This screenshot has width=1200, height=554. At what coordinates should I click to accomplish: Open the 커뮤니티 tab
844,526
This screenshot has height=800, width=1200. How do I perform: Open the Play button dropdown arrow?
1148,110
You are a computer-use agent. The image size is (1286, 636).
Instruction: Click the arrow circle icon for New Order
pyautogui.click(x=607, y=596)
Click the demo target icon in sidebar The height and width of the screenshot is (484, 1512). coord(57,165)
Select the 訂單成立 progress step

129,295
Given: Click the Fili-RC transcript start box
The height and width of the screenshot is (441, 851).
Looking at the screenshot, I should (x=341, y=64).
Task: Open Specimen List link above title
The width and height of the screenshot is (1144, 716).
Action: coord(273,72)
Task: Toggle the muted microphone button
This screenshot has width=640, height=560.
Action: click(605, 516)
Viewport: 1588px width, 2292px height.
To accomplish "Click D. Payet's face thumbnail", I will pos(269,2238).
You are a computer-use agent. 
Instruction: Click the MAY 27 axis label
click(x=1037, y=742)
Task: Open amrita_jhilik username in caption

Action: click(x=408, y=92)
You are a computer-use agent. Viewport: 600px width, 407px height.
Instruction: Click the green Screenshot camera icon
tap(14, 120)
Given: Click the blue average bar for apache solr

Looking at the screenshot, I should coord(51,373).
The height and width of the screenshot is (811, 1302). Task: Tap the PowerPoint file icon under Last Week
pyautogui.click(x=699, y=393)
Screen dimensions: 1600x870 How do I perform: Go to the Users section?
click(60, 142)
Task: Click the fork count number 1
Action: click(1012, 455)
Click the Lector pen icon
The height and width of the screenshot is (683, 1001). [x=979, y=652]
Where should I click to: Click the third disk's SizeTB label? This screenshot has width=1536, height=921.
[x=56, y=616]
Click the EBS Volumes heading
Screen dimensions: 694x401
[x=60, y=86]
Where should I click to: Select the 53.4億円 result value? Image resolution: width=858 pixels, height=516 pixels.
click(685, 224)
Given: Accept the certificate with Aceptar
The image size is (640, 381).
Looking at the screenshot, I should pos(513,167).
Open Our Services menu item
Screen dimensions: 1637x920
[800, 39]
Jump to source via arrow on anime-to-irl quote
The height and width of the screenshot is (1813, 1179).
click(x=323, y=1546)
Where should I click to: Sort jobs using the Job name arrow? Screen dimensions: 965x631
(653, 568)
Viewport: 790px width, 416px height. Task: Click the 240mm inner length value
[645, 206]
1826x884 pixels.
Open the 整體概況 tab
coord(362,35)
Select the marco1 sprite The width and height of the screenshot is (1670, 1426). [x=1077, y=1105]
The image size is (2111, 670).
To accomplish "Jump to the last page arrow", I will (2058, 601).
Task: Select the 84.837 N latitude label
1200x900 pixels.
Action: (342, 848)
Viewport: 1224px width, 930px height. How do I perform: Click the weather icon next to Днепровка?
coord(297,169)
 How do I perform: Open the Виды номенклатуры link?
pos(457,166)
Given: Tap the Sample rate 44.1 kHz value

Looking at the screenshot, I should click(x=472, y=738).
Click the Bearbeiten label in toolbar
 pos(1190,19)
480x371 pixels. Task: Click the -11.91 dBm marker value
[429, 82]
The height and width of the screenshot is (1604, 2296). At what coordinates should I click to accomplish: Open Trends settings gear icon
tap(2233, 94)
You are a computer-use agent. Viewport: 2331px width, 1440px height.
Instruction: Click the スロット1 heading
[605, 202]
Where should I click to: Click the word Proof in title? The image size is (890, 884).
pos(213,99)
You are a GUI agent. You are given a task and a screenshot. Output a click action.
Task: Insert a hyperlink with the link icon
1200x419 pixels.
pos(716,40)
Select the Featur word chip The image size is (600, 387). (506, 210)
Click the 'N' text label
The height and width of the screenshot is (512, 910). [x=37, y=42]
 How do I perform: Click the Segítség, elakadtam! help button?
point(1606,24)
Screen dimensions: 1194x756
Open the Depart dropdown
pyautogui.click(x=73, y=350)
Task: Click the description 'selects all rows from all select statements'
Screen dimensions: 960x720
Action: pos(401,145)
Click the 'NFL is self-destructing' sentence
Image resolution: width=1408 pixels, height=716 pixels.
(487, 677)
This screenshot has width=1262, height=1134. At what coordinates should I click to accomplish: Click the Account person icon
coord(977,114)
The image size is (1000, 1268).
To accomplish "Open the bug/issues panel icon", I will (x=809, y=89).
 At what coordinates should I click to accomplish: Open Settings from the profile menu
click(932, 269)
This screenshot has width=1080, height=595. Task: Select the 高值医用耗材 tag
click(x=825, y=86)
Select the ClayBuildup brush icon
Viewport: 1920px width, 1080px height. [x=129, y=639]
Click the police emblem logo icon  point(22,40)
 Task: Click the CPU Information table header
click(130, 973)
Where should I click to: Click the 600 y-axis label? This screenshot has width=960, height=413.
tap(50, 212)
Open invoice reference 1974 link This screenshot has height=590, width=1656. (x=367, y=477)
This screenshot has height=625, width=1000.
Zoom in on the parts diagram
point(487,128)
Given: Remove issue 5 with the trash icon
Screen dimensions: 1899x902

- _What the exercise asks_: One figure is all that is needed: the number of lines above in which the word "agent" appears.

- _Task answer_: 5